- Born: 6 February 1806 Carrickmacross, County Monaghan, Ireland
- Died: 17 August 1886 (aged 80)
- Occupation: Businessman
- Known for: Publishing, Telegraphy pioneering
- Spouse: Marcia Brooks
- Children: Bertha Welby

= Henry O'Reilly =

American businessman

Henry O'Reilly (February 6, 1806 – August 17, 1886) was an Irish-American businessman and telegraphy pioneer.

==Early life==
O'Reilly was born in Carrickmacross, County Monaghan, Ireland. He emigrated with his father to New York City in 1816, where he then changed the spelling of his surname to O'Rielly. With his friend Luther Tucker he went to Rochester, New York, and organized the Rochester Daily Advertiser. He was active in Jacksonian politics. The postmaster, Amos Kendall, appointed him to the Rochester post office. O'Reilly chose a young Scottish immigrant, James D. Reid, as his assistant. He married Marcia Brooks, daughter of Micah Brooks, in 1830.

==Civic accomplishments==
O'Reilly was one of the Rochester citizens advocating the deepening and improvement of the Erie Canal. He could see that revenues from tolls were not sufficient for major improvements. They advocated borrowing at a time when many considered it immoral.

He promoted a change in the Rochester city charter in 1841 to support free public education. This was opposed by many who preferred education only for a privileged class. He was elected to the subsequent Board of Education. He promoted and became president of the Young Men's Association that created the first library open to the public in the city.

==Publishing==
O'Reilly was one of the first authors to write a survey of Rochester and its immediate surroundings, first with a fourteen-page tract Rochester in 1835: Brief Sketches of the Present Condition of the City of Rochester. He followed that with a massive publication just three years later, describing in great detail, the Settlement in the West: Sketches of Rochester: with Incidental Notices of Western New-York ... (1838, 504 pp., published by William Alling), known colloquially as Sketches of Rochester.

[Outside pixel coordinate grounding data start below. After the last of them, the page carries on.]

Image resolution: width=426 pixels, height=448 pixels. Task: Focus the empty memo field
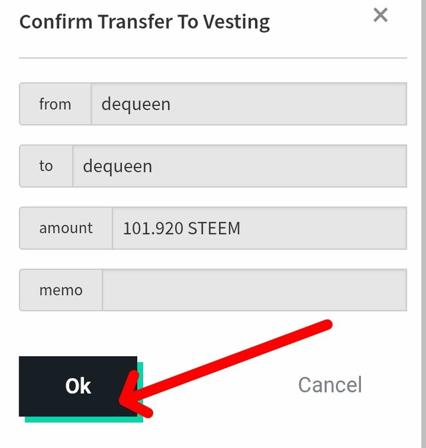[x=253, y=290]
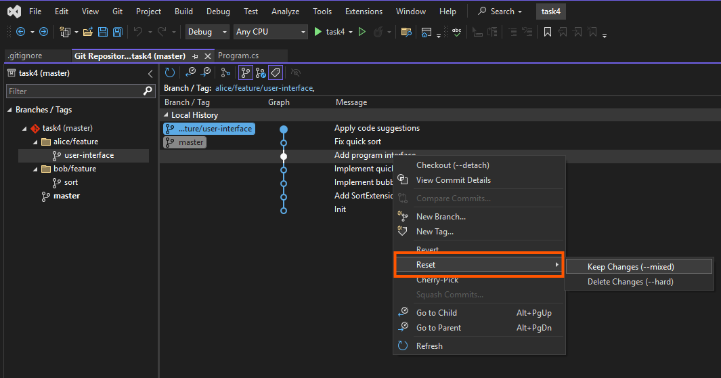Viewport: 721px width, 378px height.
Task: Select the sort branch under bob/feature
Action: tap(70, 182)
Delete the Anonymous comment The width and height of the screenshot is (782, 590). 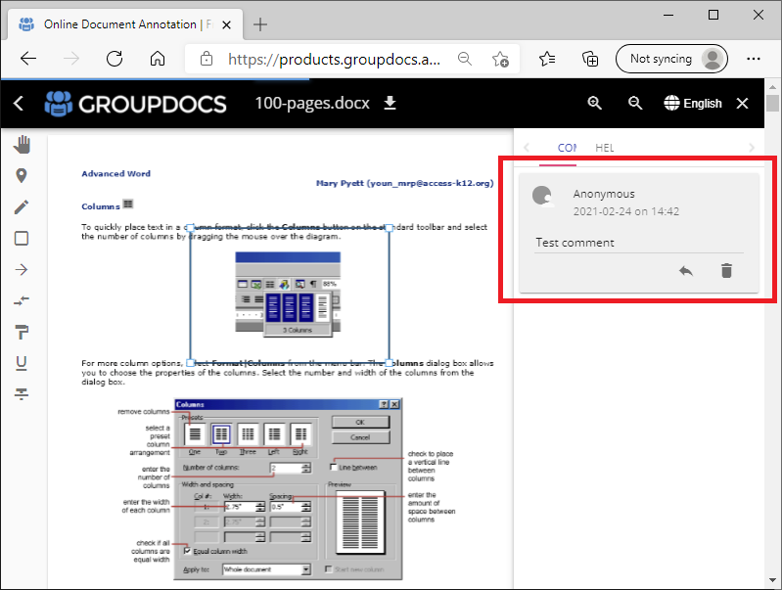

==Telegraph entrepreneur==
O'Reilly signed an ambiguous contract on June 13, 1845, with Amos Kendall, agent of Samuel Morse, for a telegraph line from the eastern seaboard to the Great Lakes. With others he formed the Atlantic, Lake & Mississippi Valley Telegraph system composed of six independent units including the Atlantic & Ohio Telegraph Company. Its superintendent was James D. Reid. The ambiguity of the contract and O'Reilly's aggressive interpretation led to conflict with Kendall and an acrimonious court action. The subsequent case, O'Reilly v. Morse, has been highly influential in the development of the law of patent-eligibility. When he lost this case, his telegraphy empire declined.